• What the exercise asks:
What you return must match, exactly, the lines running from the one containing "This screenshot has width=493, height=531." to the end of the data, both included, and must contain no pictures.

Stored data entries:

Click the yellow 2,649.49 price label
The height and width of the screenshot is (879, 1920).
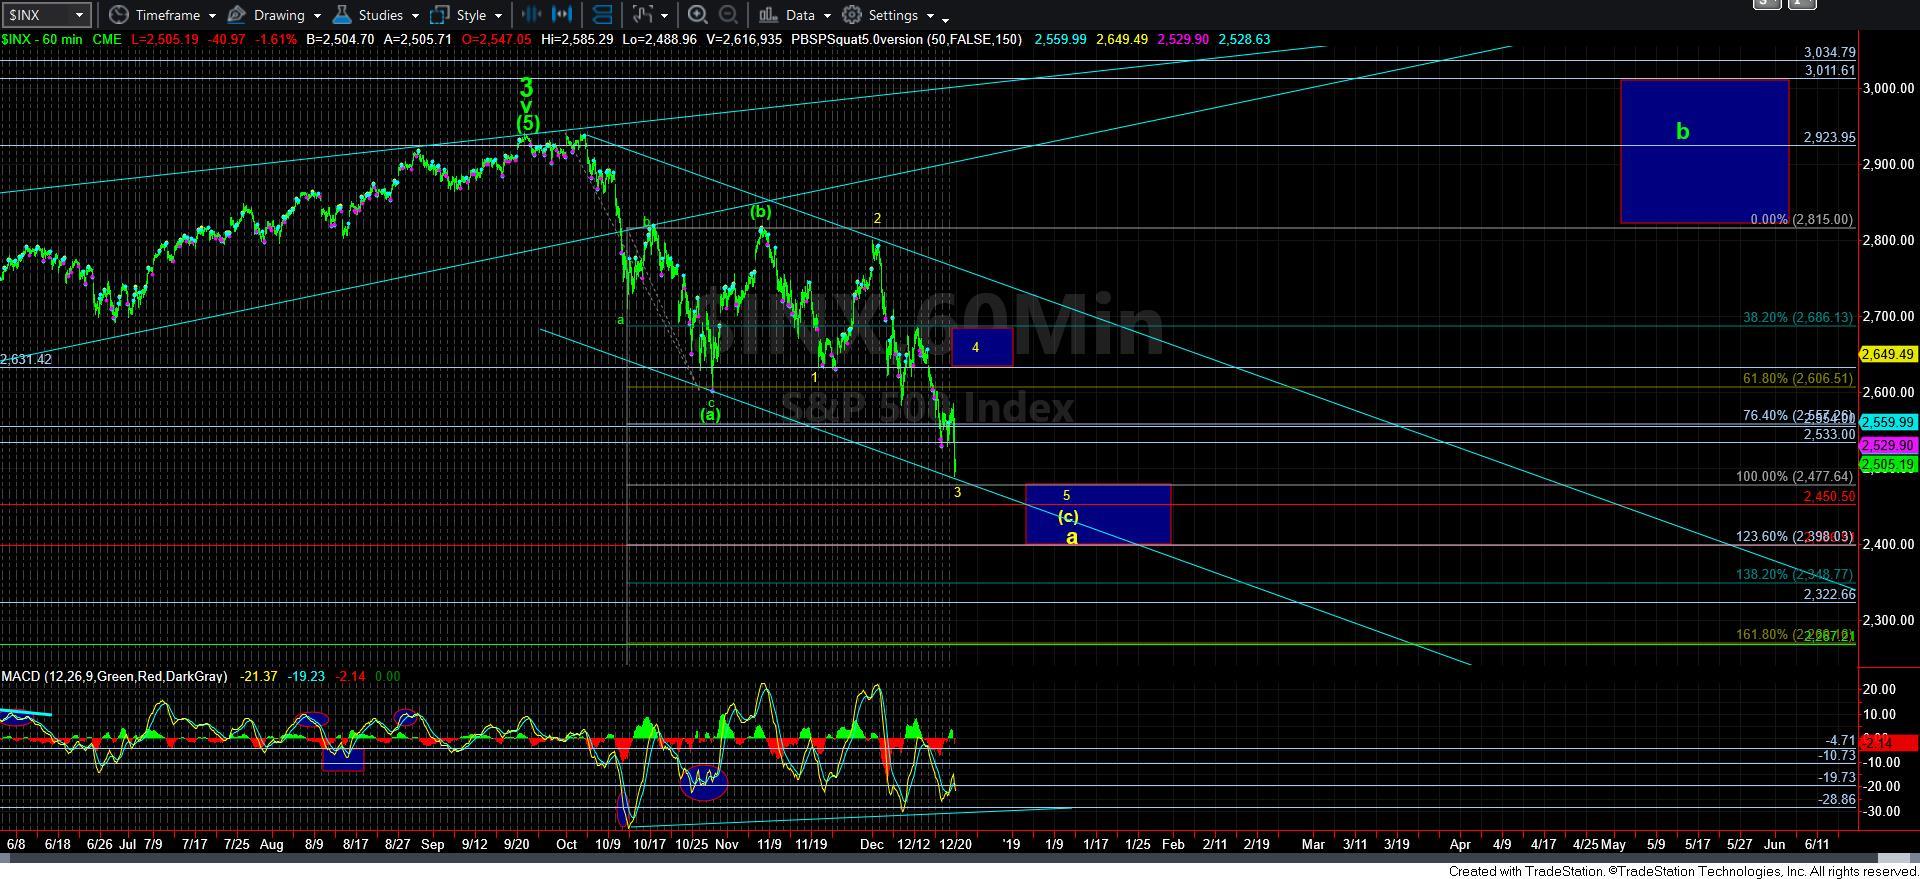tap(1887, 354)
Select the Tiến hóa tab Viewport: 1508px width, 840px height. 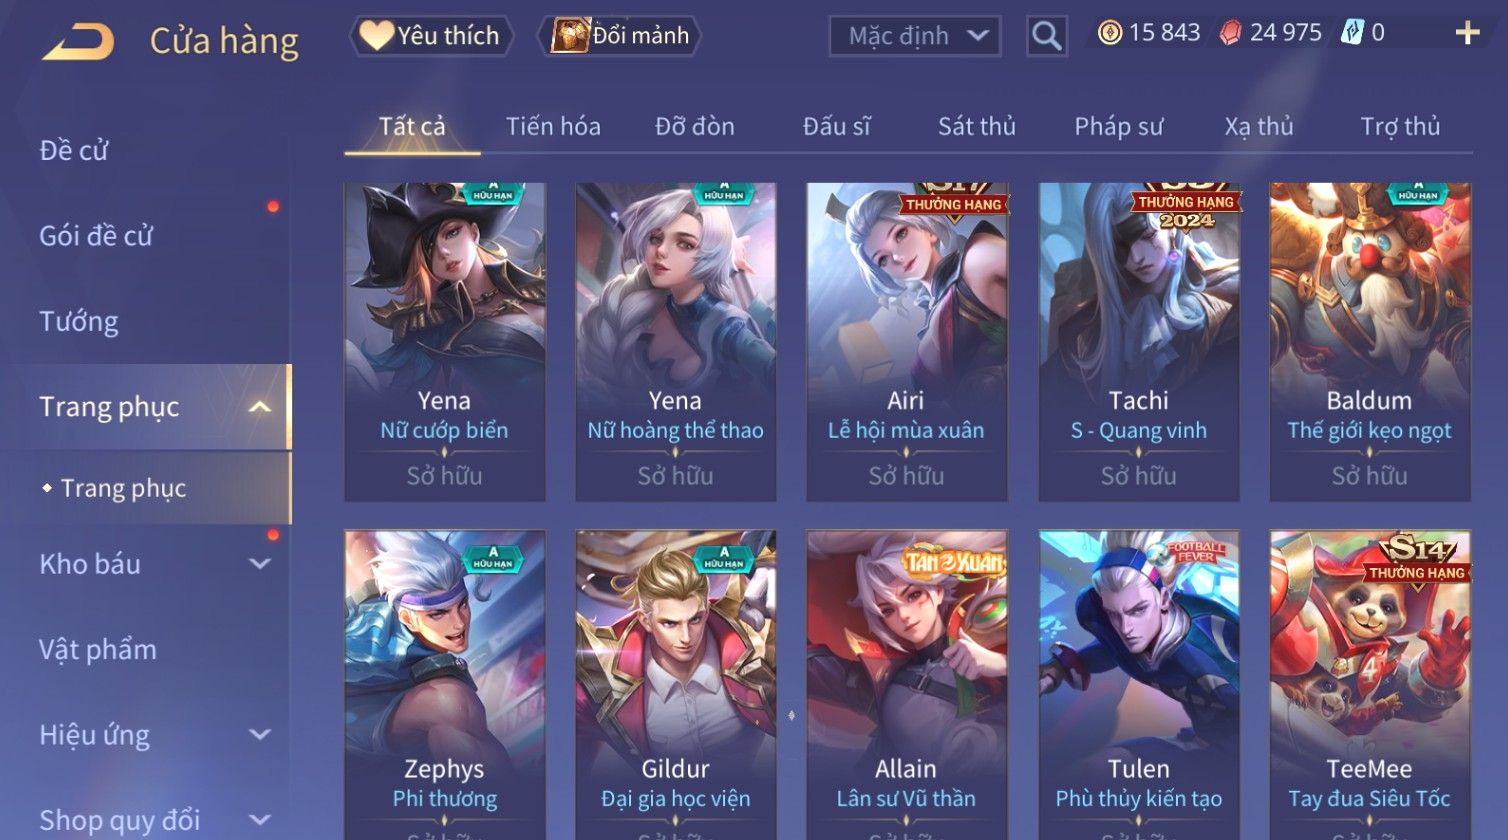point(553,126)
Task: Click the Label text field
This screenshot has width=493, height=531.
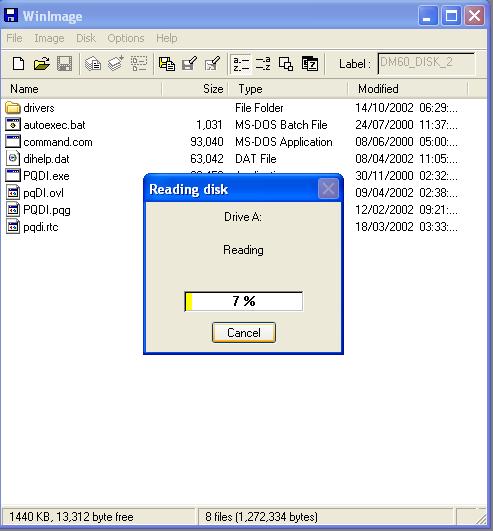Action: 426,63
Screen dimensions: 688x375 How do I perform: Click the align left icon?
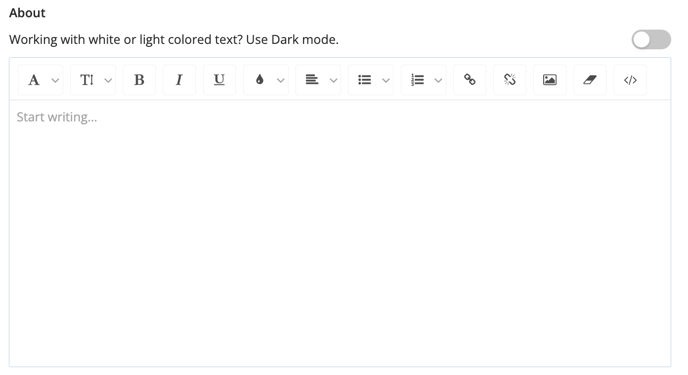coord(312,79)
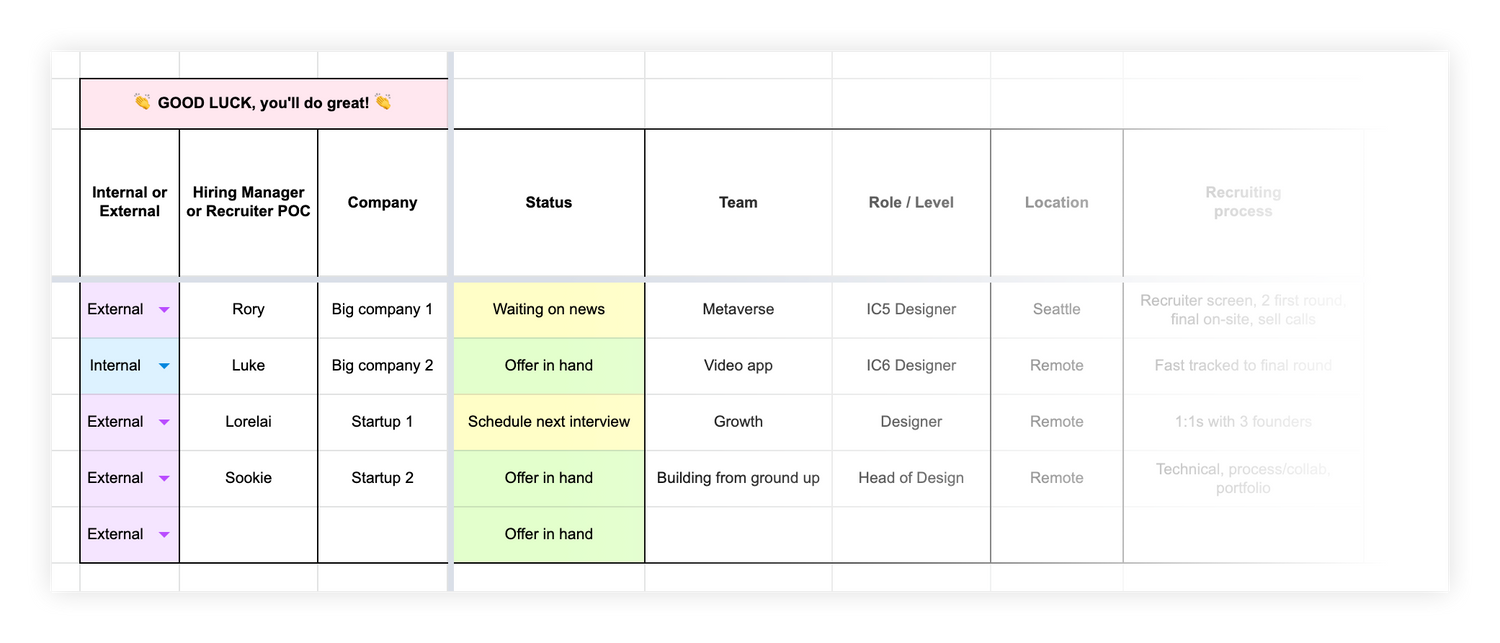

• Output:
This screenshot has width=493, height=531.
Action: 426,63
Screen dimensions: 688x375 How do I perform: Click the align left icon?
coord(312,79)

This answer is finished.